BGGP3: Crash on the Cob

Jul 14, 2022

16 mins read

For this years Binary Golf Grand Prix I started off by learning to fuzz properly, use a debugger properly, and various tooling. The objective was originally to hit all of the bonus points:

+1024 pts, if you submit a writeup about your process and details about the crash
+1024 pts, if the program counter is all 3’s when the program crashes
+2048 pts, if you hijack execution and print or return “3”
+4096 pts, if you author a patch for your bug which is merged before the end of the competition

Well, life happens, and I ended up using the majority of my 2 week break from work doing more important things like taking care of my sick infant son (He’s doing much better now).

I learned a ton in the process but I’ll be going after the writeup, authoring a patch, and hijacking execution to print/return “3” in that order.

Behind the scenes, I explored and fuzzed almost a hundred different projects to find one that fit my need and skillset to achieve the most points while still allowing me to grow my skills.

That being said, let’s get a crash on the .cob.

Side Note: I’m _mattata on Twitter, you should give me a follow. I do stuff like this often.

GnuCOBOL

https://sourceforge.net/projects/gnucobol/

GnuCOBOL (formerly OpenCOBOL) is a free, modern COBOL compiler. GnuCOBOL implements a substantial part of the COBOL 85, X/Open COBOL and newer ISO COBOL standards (2002, 2014, 2022), as well as many extensions included in other COBOL compilers (IBM COBOL, MicroFocus COBOL, ACUCOBOL-GT and others).

GnuCOBOL translates COBOL into C and internally compiles the translated code using a native C compiler. Build COBOL programs on various platforms, including GNU/Linux, Unix, Mac OS X, and Microsoft Windows. GnuCOBOL has also been built on HP/UX, z/OS, SPARC, RS6000, AS/400, along with other combinations of machines and operating systems.

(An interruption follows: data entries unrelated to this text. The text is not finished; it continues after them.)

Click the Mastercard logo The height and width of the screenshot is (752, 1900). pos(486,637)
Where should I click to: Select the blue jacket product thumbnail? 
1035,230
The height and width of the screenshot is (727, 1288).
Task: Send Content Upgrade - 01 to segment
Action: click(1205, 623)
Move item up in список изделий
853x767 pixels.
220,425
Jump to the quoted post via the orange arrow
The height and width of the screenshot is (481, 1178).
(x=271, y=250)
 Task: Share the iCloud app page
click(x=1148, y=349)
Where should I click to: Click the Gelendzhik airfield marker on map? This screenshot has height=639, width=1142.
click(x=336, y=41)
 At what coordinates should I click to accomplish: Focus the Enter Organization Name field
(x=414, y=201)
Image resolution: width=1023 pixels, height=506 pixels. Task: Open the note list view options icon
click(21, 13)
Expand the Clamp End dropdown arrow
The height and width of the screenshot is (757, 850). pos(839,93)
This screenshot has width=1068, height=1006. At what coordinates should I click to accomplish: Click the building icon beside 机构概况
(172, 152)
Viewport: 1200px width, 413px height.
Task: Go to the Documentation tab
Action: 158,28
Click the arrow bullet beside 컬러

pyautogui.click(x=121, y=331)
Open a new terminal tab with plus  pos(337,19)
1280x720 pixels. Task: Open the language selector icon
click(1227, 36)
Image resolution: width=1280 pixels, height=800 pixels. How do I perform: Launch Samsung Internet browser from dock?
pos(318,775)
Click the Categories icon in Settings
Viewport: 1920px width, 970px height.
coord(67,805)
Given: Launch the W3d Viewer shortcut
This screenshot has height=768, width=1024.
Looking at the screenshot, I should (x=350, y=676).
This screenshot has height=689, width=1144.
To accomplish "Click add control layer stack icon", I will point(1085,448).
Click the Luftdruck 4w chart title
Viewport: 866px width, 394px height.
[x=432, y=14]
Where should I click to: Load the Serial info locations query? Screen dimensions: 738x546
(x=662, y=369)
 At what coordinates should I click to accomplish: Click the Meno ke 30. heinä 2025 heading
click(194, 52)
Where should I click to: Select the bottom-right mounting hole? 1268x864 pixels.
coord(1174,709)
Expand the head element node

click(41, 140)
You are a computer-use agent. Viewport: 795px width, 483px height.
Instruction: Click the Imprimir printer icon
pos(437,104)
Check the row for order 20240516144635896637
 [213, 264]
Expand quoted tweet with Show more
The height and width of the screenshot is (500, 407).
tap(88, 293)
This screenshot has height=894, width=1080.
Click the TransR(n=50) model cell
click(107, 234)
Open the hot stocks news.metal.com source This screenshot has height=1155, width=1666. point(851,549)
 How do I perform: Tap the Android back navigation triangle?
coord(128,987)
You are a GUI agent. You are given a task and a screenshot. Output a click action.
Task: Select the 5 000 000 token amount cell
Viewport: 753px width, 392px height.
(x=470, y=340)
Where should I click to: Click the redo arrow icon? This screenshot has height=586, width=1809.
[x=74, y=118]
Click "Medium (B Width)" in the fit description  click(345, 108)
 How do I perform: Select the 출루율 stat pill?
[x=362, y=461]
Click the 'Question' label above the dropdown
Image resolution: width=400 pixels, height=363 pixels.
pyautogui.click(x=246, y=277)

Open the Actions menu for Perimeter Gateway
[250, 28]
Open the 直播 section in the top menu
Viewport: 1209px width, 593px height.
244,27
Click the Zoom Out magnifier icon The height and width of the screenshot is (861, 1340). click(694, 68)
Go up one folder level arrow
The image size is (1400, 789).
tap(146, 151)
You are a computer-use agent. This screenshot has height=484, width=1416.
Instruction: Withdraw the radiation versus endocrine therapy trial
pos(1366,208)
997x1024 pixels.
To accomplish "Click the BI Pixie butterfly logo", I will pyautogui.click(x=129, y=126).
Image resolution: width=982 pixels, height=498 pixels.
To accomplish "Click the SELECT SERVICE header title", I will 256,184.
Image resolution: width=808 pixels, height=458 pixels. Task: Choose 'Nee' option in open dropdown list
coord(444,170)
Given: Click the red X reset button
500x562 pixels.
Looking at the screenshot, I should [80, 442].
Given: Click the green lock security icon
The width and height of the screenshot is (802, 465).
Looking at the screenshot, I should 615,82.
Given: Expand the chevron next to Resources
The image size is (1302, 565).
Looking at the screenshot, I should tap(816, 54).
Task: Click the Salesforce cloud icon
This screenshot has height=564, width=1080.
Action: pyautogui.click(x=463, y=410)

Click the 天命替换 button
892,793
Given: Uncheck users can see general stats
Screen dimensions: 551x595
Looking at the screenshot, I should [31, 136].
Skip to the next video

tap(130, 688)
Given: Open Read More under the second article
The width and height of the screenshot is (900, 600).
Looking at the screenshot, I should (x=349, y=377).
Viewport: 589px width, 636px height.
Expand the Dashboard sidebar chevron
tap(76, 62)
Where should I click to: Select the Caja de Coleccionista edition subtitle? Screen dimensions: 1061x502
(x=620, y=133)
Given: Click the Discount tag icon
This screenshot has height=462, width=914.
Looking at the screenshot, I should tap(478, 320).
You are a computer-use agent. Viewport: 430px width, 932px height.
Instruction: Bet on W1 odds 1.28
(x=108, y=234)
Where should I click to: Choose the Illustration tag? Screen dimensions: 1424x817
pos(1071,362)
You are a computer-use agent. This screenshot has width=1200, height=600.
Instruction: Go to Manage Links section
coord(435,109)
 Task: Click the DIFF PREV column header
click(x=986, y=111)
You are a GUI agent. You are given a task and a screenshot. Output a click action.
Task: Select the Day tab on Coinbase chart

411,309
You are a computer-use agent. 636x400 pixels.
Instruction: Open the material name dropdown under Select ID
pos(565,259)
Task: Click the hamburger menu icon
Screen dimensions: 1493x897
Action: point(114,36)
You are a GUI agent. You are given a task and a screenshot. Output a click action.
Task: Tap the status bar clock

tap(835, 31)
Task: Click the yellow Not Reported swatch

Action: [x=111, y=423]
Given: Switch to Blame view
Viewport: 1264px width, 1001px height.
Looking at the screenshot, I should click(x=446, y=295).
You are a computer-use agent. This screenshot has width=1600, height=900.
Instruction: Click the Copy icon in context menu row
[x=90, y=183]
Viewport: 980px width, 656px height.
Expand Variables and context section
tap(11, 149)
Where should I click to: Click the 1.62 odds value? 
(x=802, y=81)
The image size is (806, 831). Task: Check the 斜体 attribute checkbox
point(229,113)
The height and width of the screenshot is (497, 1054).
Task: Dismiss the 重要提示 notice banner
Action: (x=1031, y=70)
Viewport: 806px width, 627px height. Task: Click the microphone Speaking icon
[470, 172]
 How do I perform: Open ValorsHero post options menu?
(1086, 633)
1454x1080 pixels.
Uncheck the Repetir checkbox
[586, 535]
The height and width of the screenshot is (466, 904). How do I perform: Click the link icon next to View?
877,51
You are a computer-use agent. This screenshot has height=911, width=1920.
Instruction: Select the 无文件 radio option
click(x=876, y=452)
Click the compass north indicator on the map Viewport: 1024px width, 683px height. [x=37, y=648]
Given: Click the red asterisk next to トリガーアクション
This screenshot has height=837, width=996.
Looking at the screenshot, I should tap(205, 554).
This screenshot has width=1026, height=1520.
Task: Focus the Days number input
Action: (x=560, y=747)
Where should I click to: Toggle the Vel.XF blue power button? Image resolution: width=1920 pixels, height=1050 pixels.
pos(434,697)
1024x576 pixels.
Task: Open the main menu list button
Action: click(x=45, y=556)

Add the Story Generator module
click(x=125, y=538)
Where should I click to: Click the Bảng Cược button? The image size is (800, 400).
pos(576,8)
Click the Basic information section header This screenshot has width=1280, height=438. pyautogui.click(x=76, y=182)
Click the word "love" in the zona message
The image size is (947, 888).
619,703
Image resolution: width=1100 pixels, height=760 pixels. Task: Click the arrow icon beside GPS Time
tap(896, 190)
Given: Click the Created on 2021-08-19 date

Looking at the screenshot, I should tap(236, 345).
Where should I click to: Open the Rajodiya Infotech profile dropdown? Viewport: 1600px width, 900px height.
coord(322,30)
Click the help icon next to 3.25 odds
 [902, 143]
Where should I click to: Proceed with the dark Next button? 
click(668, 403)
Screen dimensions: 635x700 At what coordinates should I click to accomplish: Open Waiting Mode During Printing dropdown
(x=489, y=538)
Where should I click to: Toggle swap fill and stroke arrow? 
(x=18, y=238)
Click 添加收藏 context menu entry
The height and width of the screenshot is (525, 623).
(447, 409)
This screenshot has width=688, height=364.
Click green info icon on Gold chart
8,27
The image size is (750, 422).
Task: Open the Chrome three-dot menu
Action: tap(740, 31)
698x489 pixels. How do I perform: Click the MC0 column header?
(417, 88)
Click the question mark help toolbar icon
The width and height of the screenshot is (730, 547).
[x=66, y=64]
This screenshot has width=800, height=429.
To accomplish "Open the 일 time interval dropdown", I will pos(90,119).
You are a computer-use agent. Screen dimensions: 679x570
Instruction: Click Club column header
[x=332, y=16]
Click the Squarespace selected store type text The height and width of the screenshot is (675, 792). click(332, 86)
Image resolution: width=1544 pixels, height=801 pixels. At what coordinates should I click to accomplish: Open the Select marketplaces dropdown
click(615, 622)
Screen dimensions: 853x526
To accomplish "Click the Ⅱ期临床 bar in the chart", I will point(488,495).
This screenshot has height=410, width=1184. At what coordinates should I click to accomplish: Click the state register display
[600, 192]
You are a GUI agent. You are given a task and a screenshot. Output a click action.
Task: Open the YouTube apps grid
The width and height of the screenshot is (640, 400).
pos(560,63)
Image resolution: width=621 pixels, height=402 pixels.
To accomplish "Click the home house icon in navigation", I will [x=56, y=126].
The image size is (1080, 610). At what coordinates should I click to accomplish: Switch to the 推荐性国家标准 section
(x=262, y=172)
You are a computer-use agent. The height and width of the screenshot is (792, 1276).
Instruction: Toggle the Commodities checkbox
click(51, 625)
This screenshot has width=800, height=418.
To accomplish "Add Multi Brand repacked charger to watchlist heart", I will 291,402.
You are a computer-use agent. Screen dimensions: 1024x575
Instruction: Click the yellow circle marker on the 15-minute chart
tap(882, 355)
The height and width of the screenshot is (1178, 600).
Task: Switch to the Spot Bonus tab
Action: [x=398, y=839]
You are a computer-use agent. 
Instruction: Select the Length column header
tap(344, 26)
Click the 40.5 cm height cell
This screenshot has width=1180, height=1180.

Common file extensions for COBOL source files are .cob and .cbl. The compiler name is cobc. The GnuCobol compiler toolchain is available on most debian based systems with apt install gnucobol3 with a version of:

cobc (GnuCOBOL) 3.1.2.0
Built     Sep 14 2021 19:23:38
Packaged  Dec 23 2020 12:04:58 UTC
C version "11.2.0"

At the time of writing, the creation and crashing testcases are applicable to this version.

Fuzzing

As mentioned in a previous exploratory blog, I used Docker with Portainer.io to orchestrate containers for fuzzing which allowed me to manage fuzzing containers from a web interface on my phone (super useful when your child is asleep on top of you).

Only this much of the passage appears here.